Your goal: Once the line with "[Open navigation] (46, 41)" is found in the entries below, repeat it and each following line exactly, up to and including the line with "Le courtier immobilier". Add no other lines.

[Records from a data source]
■ ■ ■ ■ ■ ■ ■

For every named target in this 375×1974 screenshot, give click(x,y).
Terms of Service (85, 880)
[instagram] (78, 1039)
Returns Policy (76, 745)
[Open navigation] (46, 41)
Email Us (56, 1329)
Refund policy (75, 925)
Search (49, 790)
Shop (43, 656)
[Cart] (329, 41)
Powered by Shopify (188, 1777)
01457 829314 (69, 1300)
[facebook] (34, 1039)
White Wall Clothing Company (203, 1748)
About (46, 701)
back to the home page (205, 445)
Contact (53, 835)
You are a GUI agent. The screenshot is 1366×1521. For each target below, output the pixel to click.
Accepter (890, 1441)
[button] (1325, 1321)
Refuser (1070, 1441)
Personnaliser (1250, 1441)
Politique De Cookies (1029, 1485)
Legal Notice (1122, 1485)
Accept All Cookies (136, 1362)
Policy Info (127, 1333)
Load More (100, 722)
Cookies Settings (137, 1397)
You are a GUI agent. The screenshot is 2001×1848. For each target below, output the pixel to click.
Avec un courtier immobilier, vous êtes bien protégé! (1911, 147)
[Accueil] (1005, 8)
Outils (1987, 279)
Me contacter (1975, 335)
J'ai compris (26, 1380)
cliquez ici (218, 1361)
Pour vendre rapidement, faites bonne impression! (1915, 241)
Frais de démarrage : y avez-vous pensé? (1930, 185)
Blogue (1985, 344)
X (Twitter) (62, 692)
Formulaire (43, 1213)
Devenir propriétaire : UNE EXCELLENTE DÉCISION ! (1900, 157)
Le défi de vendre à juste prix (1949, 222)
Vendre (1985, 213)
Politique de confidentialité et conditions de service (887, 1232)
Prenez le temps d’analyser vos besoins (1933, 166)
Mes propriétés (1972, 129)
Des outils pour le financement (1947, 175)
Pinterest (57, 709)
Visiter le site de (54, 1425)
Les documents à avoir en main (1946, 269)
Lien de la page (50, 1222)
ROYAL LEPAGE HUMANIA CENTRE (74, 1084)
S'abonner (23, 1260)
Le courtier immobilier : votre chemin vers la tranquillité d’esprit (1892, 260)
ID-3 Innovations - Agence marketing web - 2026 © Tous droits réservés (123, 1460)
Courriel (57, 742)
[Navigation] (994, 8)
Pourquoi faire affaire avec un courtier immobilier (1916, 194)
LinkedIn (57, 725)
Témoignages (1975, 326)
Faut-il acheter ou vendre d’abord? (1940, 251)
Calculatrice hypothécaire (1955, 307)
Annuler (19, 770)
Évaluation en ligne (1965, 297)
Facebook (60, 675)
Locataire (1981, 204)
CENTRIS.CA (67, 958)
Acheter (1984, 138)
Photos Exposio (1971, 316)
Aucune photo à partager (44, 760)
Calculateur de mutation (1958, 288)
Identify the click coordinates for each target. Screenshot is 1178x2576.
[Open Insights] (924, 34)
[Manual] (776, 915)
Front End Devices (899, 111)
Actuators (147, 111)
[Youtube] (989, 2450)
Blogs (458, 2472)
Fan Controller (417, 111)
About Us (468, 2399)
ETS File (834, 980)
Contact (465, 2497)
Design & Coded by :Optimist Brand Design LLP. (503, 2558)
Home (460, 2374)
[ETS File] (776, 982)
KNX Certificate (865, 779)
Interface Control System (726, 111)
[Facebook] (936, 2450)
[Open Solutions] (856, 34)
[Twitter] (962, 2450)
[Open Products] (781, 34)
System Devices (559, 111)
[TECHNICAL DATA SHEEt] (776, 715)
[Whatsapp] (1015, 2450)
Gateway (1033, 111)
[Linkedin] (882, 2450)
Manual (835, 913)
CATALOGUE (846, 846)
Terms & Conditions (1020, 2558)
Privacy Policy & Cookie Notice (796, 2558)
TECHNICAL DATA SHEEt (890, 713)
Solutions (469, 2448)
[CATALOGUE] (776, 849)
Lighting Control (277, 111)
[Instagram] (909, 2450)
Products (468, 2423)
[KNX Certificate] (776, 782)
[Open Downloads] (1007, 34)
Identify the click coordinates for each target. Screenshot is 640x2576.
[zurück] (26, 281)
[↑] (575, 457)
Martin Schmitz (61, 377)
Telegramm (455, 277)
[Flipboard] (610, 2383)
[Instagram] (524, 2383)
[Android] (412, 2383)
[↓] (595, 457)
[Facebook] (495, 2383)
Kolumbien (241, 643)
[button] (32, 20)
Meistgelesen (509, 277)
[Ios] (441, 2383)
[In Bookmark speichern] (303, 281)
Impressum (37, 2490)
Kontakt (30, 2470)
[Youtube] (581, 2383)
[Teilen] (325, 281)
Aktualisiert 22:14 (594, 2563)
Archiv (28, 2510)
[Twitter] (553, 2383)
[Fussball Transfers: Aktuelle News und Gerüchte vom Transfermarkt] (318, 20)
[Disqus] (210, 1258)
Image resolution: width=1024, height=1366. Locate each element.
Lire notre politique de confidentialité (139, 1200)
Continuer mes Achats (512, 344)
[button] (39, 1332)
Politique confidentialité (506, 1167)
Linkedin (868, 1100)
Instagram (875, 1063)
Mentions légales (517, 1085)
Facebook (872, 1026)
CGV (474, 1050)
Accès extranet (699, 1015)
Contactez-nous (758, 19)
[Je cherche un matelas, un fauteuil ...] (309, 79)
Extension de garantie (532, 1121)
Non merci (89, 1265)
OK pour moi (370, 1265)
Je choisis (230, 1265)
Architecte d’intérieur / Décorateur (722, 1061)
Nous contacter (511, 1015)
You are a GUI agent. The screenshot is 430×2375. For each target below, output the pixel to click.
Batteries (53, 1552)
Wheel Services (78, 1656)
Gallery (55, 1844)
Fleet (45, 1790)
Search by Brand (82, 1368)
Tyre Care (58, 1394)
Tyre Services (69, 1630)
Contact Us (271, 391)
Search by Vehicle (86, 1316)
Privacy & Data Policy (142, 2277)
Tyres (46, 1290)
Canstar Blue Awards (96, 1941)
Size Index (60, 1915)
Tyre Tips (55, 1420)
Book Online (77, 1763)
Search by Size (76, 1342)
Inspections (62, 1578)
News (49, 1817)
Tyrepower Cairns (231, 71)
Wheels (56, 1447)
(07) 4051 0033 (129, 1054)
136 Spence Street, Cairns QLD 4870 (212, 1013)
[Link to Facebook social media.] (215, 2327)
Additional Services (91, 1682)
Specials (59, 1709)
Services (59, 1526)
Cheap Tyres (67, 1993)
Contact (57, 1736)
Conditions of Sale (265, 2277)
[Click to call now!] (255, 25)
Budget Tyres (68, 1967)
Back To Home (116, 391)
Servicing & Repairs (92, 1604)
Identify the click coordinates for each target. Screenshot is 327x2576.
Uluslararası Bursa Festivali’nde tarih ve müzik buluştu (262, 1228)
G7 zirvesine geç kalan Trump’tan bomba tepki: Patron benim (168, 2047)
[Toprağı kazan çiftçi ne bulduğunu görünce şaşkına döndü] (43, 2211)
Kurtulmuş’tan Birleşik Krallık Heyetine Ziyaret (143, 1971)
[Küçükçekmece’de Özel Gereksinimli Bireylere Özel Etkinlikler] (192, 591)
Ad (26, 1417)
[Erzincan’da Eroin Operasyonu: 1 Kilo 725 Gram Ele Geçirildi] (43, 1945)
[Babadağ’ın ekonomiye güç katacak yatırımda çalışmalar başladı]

■ ■ ■ ■ ■ ■ ■

Result of the exercise:
[Open navigation] (46, 41)
Email Us (56, 1329)
Refund policy (75, 925)
Search (49, 790)
Shop (43, 656)
[Cart] (329, 41)
Powered by Shopify (188, 1777)
01457 829314 (69, 1300)
[facebook] (34, 1039)
White Wall Clothing Company (203, 1748)
About (46, 701)
back to the home page (205, 445)
Contact (53, 835)
You are a GUI agent. The screenshot is 1366×1521. For each target below, output the pixel to click.
Accepter (890, 1441)
[button] (1325, 1321)
Refuser (1070, 1441)
Personnaliser (1250, 1441)
Politique De Cookies (1029, 1485)
Legal Notice (1122, 1485)
Accept All Cookies (136, 1362)
Policy Info (127, 1333)
Load More (100, 722)
Cookies Settings (137, 1397)
You are a GUI agent. The screenshot is 2001×1848. For each target below, output the pixel to click.
Avec un courtier immobilier, vous êtes bien protégé! (1911, 147)
[Accueil] (1005, 8)
Outils (1987, 279)
Me contacter (1975, 335)
J'ai compris (26, 1380)
cliquez ici (218, 1361)
Pour vendre rapidement, faites bonne impression! (1915, 241)
Frais de démarrage : y avez-vous pensé? (1930, 185)
Blogue (1985, 344)
X (Twitter) (62, 692)
Formulaire (43, 1213)
Devenir propriétaire : UNE EXCELLENTE DÉCISION ! (1900, 157)
Le défi de vendre à juste prix (1949, 222)
Vendre (1985, 213)
Politique de confidentialité et conditions de service (887, 1232)
Prenez le temps d’analyser vos besoins (1933, 166)
Mes propriétés (1972, 129)
Des outils pour le financement (1947, 175)
Pinterest (57, 709)
Visiter le site de (54, 1425)
Les documents à avoir en main (1946, 269)
Lien de la page (50, 1222)
ROYAL LEPAGE HUMANIA CENTRE (74, 1084)
S'abonner (23, 1260)
Le courtier immobilier : votre chemin vers la tranquillité d’esprit (1892, 260)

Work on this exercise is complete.